Source document:
Case ID: sw3d_406/html/0828-01.html
Source: Caselaw Access Project
Author: {"author": "Justice VENTERS.", "license": "Public Domain", "url": "https://static.case.law/"}
Date Created: 2024-08-24T03:29:51.129683

ENERGY HOME, DIVISION OF SOUTHERN ENERGY HOMES, INC., Appellant v. Brian PEAY and Lori Peay, Appellees.
    No. 2011-SC-000462-DG.
    Supreme Court of Kentucky.
    Aug. 29, 2013.
    
      Larry Colby Deener, Elizabeth Anna Deener, for Appellant.
    Zack N. Womack, for Appellees.
   Opinion of the Court by

Justice VENTERS.

Appellant Energy Homes, Division of Southern Energy Homes, Inc. (SEHI), appeals from an opinion of the Court of Appeals affirming the Daviess Circuit Court’s denial of a motion to compel arbitration. For the reasons stated herein, we reverse and remand this matter to the Daviess Circuit Court for entry of an order consistent with this decision.

I. FACTUAL AND PROCEDURAL HISTORY

In November 2005, Brian Peay and his wife, Lori, decided to purchase a manufactured home from American Dream Housing Inc. (American Dream). American Dream is a retail dealer of manufactured homes located in Owensboro, Kentucky. The home selected by the Peays was manufactured by SEHI. Although the written purchase contract identified the buyers as “Brian & Lori Peay,” the contract was signed only by Brian Peay and an agent of American Dream. SEHI was not a party to the agreement and Lori Peay did not sign it. The purchase contract contained a merger and integration clause that said: “This agreement contains the entire understanding between dealer and buyer and no other representation or inducement, verbal or written, has been made which is not contained in this contract.” No express warranties were provided by the purchase contract.

Several weeks later, the home was delivered to American Dream directly from SEHI’s factory in Alabama. American Dream then delivered it to the Peays’ home site. There, it was set in place on a basement foundation constructed by independent contractors who are not parties to this action.

On June 26, 2006, the parties met for a closing to complete the transfer of ownership of the home to the Peays. At the closing, SEHI offered the Peays certain written warranties on the home in exchange for the Peays’ agreement that any disputes over the home would be submitted to binding arbitration. Brian Peay accepted the warranties and signed the “Binding Arbitration Agreement and Jury Waiver” (Arbitration Agreement), which was also signed by a representative of American Dream and a representative of SEHI. Additionally, Mr. Peay watched a video, entitled “Closing Video,” which included guidelines for selecting a site for the house, an explanation of the delivery and installation process, and an explanation of the Arbitration Agreement. He signed a transcript of the Closing Video and the “Original Home Owner Registration Card,” which was then stamped “Warranty Card.”

The Arbitration Agreement provides:

You and We agree to arbitrate any and all claims and disputes arising from or relating to the Contract, the Manufactured Home, the sale of the Manufactured Home, the design and construction of the Manufactured Home, the financing of the Manufactured Home, and any other disputes between You and Us, including any disputes regarding the enforceability, interpretation, breadth, scope, meaning of this Agreement. The arbitration will be binding. You and We further agree to waive any right to trial by jury in any civil action arising from or relating to the Contract, the Manufactured Home, the sale of the Manufactured Home, the design and construction of the Manufactured Home, the financing of the Manufactured Home and any other disputes between You and Us.

Listed records:
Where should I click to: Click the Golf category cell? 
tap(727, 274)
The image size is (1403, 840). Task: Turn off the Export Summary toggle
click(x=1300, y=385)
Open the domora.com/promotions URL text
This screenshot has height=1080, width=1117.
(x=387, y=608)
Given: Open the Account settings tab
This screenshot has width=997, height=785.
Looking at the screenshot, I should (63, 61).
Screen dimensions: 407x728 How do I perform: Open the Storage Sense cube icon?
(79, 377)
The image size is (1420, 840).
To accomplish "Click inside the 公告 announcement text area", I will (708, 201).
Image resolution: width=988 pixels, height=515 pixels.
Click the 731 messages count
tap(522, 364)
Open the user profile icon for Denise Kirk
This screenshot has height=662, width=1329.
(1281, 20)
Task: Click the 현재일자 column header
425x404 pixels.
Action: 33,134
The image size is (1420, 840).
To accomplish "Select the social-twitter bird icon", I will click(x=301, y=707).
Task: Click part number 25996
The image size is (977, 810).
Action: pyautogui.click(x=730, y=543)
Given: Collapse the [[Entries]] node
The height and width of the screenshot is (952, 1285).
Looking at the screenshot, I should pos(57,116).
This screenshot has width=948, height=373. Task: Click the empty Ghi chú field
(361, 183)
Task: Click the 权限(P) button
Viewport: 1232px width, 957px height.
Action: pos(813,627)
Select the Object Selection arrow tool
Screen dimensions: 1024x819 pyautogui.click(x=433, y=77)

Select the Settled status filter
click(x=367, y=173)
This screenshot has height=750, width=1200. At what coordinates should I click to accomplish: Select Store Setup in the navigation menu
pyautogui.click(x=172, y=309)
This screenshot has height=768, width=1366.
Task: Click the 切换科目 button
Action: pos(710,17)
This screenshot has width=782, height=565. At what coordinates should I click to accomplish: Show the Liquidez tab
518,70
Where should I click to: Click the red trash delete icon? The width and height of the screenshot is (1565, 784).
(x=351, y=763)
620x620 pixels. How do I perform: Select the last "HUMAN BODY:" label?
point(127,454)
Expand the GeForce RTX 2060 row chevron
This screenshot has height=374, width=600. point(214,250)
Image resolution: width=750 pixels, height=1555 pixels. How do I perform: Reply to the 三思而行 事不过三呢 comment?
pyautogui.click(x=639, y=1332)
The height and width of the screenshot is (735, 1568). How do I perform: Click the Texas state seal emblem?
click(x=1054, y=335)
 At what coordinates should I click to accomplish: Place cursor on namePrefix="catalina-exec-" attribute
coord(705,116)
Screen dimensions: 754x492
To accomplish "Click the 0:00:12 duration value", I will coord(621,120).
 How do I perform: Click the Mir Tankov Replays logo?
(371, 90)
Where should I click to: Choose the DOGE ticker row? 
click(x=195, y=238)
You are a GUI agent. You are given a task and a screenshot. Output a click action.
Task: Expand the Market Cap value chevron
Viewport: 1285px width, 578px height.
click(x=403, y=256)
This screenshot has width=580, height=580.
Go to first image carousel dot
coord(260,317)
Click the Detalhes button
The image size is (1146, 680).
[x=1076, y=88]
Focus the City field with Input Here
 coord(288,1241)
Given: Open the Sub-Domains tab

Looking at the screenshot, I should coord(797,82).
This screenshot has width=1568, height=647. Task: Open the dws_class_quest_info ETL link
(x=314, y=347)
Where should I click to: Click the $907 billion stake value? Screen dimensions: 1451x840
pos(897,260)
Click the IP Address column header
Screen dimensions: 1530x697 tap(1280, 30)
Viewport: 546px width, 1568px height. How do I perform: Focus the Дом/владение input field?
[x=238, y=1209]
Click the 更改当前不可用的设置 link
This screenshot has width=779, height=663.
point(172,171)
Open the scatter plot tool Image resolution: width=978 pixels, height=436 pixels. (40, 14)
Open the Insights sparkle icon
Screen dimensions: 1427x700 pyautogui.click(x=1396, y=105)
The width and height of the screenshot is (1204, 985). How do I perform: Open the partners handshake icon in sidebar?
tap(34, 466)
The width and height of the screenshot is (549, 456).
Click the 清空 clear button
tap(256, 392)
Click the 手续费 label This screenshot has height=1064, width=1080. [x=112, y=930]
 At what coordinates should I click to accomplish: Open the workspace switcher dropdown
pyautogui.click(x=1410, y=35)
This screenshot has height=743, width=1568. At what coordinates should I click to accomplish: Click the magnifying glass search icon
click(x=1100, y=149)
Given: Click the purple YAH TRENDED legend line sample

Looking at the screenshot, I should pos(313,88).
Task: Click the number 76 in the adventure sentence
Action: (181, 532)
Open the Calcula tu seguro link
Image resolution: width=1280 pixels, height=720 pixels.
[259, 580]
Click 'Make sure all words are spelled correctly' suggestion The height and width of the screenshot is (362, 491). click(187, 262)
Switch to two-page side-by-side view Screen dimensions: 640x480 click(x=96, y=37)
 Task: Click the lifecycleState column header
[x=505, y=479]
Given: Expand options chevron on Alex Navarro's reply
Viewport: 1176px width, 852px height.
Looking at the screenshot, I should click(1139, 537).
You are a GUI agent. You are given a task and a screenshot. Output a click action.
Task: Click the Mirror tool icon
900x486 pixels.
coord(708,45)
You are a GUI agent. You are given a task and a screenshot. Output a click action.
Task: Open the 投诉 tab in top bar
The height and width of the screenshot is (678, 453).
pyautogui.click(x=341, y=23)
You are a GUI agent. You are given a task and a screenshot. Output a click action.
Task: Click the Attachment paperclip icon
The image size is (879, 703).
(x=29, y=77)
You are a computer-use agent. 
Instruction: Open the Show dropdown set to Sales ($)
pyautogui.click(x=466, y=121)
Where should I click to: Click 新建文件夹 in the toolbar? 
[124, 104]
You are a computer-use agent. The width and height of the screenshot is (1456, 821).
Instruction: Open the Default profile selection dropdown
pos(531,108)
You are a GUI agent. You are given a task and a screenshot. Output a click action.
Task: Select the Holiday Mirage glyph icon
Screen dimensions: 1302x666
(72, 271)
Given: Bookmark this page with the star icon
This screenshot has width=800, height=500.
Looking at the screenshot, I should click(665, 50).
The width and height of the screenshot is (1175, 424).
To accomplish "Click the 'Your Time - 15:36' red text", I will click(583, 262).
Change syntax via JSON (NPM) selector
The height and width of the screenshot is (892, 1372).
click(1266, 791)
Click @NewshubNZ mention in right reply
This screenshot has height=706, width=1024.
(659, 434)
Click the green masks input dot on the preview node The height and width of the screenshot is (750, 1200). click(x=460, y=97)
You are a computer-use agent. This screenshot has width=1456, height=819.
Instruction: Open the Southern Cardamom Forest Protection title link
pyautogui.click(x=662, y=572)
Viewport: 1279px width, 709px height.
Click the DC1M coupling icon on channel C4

Exercises to complete:
1) In the court opinion, where is the retail dealer American Dream located?
2) Condense the paragraph of the court opinion that begins "On June 26, 2006, the parties met" into a bulleted list that keeps its main facts.
3) According to the court opinion, which documents did Brian Peay sign? List every one.
The rows are separate material from the court opinion.

Answers to the exercises:
1) Owensboro, Kentucky.

2)
- On June 26, 2006, the parties met for a closing to transfer ownership of the home to the Peays.
- SEHI offered written warranties on the home if the Peays agreed to submit any disputes over the home to binding arbitration.
- Brian Peay accepted the warranties and signed the "Binding Arbitration Agreement and Jury Waiver." Representatives of American Dream and SEHI also signed it.
- He watched the "Closing Video." It covered guidelines for selecting a site, the delivery and installation process, and the Arbitration Agreement.
- He signed a transcript of the Closing Video and the "Original Home Owner Registration Card," which was then stamped "Warranty Card."

3)
- The written purchase contract
- The "Binding Arbitration Agreement and Jury Waiver"
- A transcript of the Closing Video
- The "Original Home Owner Registration Card"